### Given data

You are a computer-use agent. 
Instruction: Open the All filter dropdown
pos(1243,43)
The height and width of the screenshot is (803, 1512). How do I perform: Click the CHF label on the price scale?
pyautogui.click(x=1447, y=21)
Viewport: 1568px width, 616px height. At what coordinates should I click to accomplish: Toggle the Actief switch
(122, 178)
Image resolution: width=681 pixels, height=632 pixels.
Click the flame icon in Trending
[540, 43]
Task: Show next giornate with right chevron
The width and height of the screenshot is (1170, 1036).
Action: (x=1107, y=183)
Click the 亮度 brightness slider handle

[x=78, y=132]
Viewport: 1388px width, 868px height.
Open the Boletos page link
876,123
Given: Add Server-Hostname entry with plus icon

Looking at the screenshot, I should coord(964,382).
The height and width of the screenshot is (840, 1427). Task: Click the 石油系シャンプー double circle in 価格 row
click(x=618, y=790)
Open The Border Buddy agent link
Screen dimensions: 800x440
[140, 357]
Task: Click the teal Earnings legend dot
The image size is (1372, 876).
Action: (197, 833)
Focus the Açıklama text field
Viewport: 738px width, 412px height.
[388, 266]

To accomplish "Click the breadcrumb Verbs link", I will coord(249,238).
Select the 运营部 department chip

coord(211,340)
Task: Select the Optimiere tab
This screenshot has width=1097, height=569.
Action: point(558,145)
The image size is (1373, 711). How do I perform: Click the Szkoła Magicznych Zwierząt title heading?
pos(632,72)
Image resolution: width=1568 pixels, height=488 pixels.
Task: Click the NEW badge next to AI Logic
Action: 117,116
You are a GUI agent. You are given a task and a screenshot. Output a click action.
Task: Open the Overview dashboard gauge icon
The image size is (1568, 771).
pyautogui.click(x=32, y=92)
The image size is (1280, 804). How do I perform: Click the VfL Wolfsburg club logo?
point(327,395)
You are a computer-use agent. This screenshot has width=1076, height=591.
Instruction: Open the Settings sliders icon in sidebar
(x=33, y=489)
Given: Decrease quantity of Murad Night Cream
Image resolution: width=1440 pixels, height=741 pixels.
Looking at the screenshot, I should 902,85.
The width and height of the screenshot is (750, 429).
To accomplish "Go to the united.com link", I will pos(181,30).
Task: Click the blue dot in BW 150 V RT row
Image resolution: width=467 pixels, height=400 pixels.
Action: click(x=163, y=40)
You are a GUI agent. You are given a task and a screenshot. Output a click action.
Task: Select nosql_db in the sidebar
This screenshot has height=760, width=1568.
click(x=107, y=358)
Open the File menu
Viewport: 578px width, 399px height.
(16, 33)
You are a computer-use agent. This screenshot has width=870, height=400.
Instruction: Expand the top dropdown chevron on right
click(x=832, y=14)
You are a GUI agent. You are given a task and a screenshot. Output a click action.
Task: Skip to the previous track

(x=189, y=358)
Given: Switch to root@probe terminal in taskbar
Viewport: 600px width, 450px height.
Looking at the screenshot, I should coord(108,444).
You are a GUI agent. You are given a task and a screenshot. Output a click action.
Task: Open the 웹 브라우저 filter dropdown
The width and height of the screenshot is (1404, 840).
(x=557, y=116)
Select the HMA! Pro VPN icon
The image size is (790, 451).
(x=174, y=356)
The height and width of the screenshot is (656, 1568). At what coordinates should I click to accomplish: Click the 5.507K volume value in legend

######

Which lines of the records above contain the word "next"? List each of those lines in full.

Output for this exercise |
Task: Show next giornate with right chevron
Task: Click the NEW badge next to AI Logic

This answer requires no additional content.